Le sinergie operative hanno consentito al Nucleo di polizia economico-finanziaria Torino e alla Compagnia Carabinieri di Venaria Reale di individuare sul territorio della città di Torino ed hinterland 5 opifici nascosti, dediti alla produzione illegale di sigarette, e 2 depositi per lo stoccaggio del materiale illecito.
La grande capacità produttiva degli stabilimenti clandestini è dimostrata dai quantitativi di materiali di contrabbando rinvenuti e sottoposti a sequestro: nel complesso più di 230 tonnellate di tabacco lavorato di provenienza extra Ue e circa 22 tonnellate di sigarette, in gran parte già confezionate in pacchetti con i marchi contraffatti di noti brand del settore.
In particolare, i siti produttivi (completi di linee con costosi macchinari, apparati e strumenti tecnologici) e i depositi sequestrati sono stati localizzati nell’area settentrionale del territorio del capoluogo piemontese, nei quartieri di Madonna di Campagna, Barca e Rebaudengo, olre che nei comuni di Caselle Torinese e Venaria Reale.
I siti erano mimetizzati in aree industriali per dissimulare una normale attività d’impresa, ma con l’adozione di molti accorgimenti per svolgere nel massimo riserbo l’illecita produzione di sigarette che avveniva al loro interno.
I militari hanno rilevato la presenza di sofisticate linee produttive, perfettamente funzionanti, con processi automatizzati ad alta velocità per l’assemblaggio delle sigarette e il confezionamento finale dei pacchetti, partendo dal tabacco trinciato e dal materiale accessorio necessario (filtri, cartine, cartoncini per il packaging, ecc.), anch’esso riportante il marchio contraffatto di noti produttori internazionali autorizzati e presente in grandissime quantità presso i siti (sono stati infatti rinvenuti circa 538 milioni di componenti per la realizzazione e il confezionamento delle sigarette recanti marchi contraffatti).
Gli impianti venivano alimentati con gruppi elettrogeni, allo scopo di non rendere rilevabile, dai picchi di consumo dell’energia elettrica, la presenza di macchinari funzionanti a pieno ritmo.
Le finestre che davano verso l’esterno erano state oscurate mentre negli ambienti più interni, illuminati solo artificialmente, erano stati allestiti alloggiamenti per il personale addetto, proveniente da Paesi dell’Est europeo e impiegato in condizioni di sfruttamento e in spregio alle norme di sicurezza.
Si trattava, in tutta evidenza, di un ambiente lavorativo degradante e vessatorio: i lavoratori venivano di fatto rinchiusi nelle fabbriche senza poter avere alcun contatto con l’esterno e costretti a turni massacranti, senza possibilità di riposo e deprivati di ogni forma di tutela.
Dalle perizie disposte su alcune delle linee di assemblaggio e confezionamento dei pacchetti di sigarette è emersa l’intensa attività produttiva realizzata durante il periodo di operatività clandestina.

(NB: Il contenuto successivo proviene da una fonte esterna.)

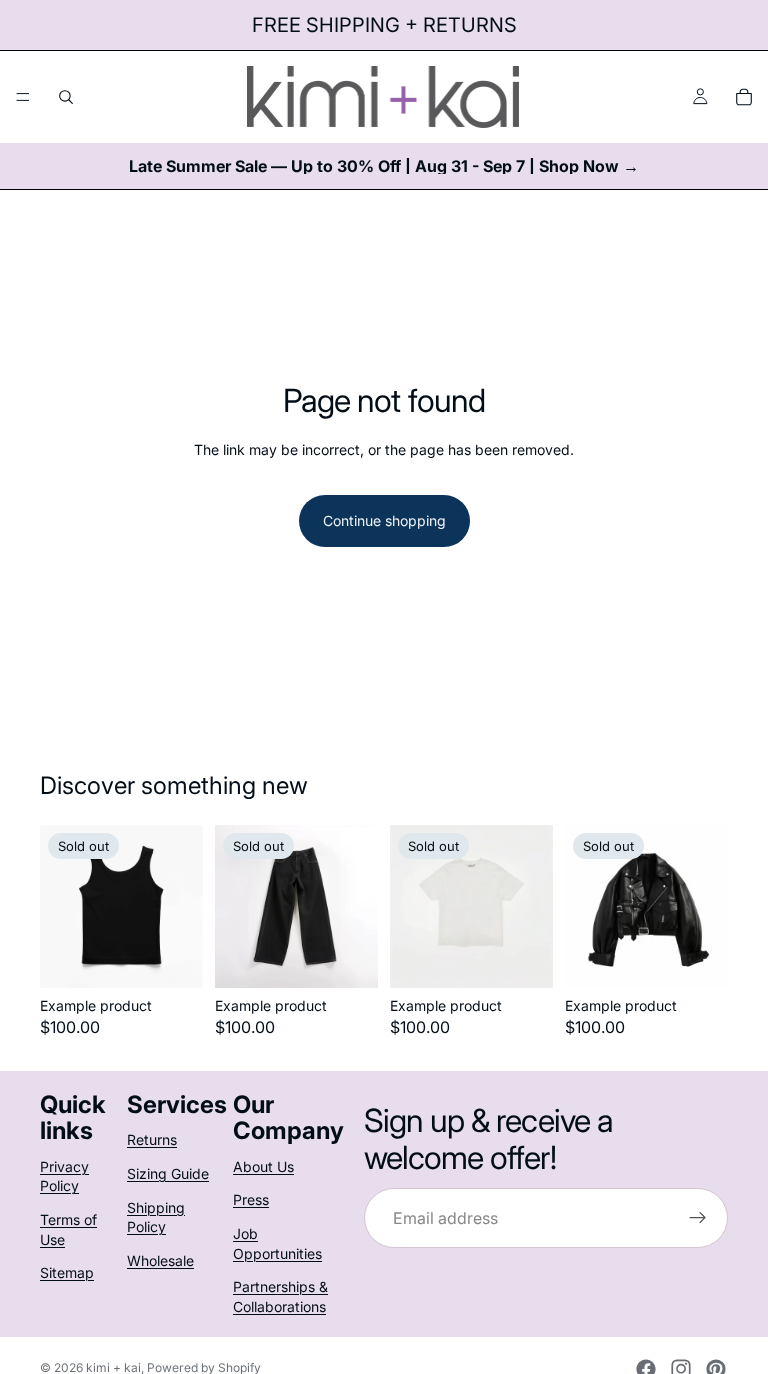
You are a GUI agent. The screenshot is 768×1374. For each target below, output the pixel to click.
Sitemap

È stato stimato, infatti, che ognuna di esse abbia potuto agevolmente produrre 48 mila pacchetti di sigarette al giorno, da cui un volume immesso sul mercato illegale valutabile (in via del tutto prudenziale) in almeno 35 milioni di pacchetti (corrispondenti a 700 tonnellate di prodotto). Un quantitativo, questo, che può aver fruttato agli organizzatori dell’illecito traffico guadagni stimati in non meno di € 175 milioni. Ciò con una correlativa evasione di accisa sui tabacchi quantificabile in € 112 milioni circa, oltre a IVA per € 28 milioni.
Va inoltre sottolineato come la sinergia istituzionale, dopo l’effettuazione dei sequestri, si sia estesa all’Agenzia delle dogane e dei monopoli (Ufficio dei Monopoli di Torino) nonché al Comando Provinciale del Corpo nazionale dei Vigili del fuoco di Torino nella fase della gestione del materiale cautelato che, anche grazie alla collaborazione della Città Metropolitana di Torino, è stato già avviato a completa distruzione.